Consequences

by JMDeLoach



Category: Doctor Who
Genre: F/F
Language: English
Status: Completed
Published: 2017-10-28
Updated: 2017-10-28
Packaged: 2019-01-25 19:18:54
Rating: Mature
Warnings: Graphic Depictions Of Violence
Chapters: 1
Words: 2,501
Publisher: archiveofourown.org
Story URL: https://archiveofourown.org/works/12539300
Author URL: https://archiveofourown.org/users/JMDeLoach/pseuds/JMDeLoach
Summary: This was my entry for Bella Books' "Fan fiction to published novelist" contest. I was not chosen as a finalist, but I thought I'd share. This is a re-write of "This Time," one of the reader prompt stories I posted in another thread; but this version is longer and more fleshed out; and quite frankly, better.This takes place post "The Name of the Doctor" after Jenny disappears from existence because the Doctor enters his own time stream.If you want to check out the pieces that did make the final cut in Bella Books' contest, you can find them here:http://blog.bellabooks.com/2017/10/and-the-finalists-of-bellas-fan-fiction-to-published-novelist-contest-are.html





	Consequences

Vastra awoke to the bed moving violently, and immediately recognized what was happening. Jenny was having night terrors—again. This was a nightly occurrence for the human in the month since Trenzalore—since she had died, or more to the point, simply faded out of existence. Yes, she had returned, but the consequences of that trip had been dire. 

Jenny’s body thrashed and she gasped herself awake. She sat up breathing hard, covered in cold sweat. Vastra tried to reach out to her, to hold her; but like most nights Jenny just pushed her away, rolled over, and sobbed herself back to sleep. Some nights she got out of bed altogether and left Vastra confused and wondering how to help her wife. But it was clear Jenny didn’t want Vastra’s help. 

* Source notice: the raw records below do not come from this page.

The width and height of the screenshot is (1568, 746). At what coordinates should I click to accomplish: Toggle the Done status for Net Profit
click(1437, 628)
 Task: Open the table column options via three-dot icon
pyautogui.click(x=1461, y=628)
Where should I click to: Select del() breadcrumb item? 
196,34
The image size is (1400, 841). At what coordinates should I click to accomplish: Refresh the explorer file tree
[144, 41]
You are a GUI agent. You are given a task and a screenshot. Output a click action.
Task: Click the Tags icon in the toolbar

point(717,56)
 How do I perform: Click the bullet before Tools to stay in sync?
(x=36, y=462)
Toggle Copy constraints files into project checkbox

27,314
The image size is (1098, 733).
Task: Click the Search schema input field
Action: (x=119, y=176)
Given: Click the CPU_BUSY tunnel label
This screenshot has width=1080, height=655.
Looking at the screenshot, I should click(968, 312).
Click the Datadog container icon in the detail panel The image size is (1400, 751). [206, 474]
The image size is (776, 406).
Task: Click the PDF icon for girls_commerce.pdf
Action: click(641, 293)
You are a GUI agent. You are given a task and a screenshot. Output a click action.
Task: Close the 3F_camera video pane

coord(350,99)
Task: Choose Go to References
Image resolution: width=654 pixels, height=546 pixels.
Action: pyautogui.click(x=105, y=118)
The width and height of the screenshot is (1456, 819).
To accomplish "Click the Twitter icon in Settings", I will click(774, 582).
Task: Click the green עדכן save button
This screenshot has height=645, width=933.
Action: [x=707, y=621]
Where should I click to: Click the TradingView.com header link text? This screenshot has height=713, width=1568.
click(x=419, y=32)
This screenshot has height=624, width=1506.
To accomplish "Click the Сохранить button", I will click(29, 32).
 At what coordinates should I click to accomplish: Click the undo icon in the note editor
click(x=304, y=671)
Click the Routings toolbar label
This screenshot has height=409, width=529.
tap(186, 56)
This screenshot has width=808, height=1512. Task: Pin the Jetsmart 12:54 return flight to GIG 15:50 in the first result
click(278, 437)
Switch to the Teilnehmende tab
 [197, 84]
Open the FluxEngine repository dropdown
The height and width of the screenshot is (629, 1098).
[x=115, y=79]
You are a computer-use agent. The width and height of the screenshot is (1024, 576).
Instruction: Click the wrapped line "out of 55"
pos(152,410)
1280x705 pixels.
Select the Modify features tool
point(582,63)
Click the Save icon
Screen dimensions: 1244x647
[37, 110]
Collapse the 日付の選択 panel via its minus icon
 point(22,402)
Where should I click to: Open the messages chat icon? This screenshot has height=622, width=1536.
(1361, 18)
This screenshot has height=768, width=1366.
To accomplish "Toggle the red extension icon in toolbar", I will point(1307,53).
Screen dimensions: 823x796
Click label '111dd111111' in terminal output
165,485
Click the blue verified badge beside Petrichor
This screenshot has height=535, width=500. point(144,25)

Before Trenzalore they never pushed each other away; never refused a touch from the other. The contrast of Vastra’s cool Silurian scales on Jenny’s warm human skin was always enough to begin the healing process of anything they were going through. And if they were cross with one another, it never lasted this long—a day, a week at most, but never a month and counting. 

Vastra knew this had to stop. But what could she do if Jenny kept pushing her away? All she could think is that Jenny blamed her for letting her die on Trenzalore. But it wasn’t her fault. What could she have done? As soon as the Doctor jumped into his own time stream he ceased to ever exist. And by extension, the time stream of anyone whose life he had ever touched was altered. 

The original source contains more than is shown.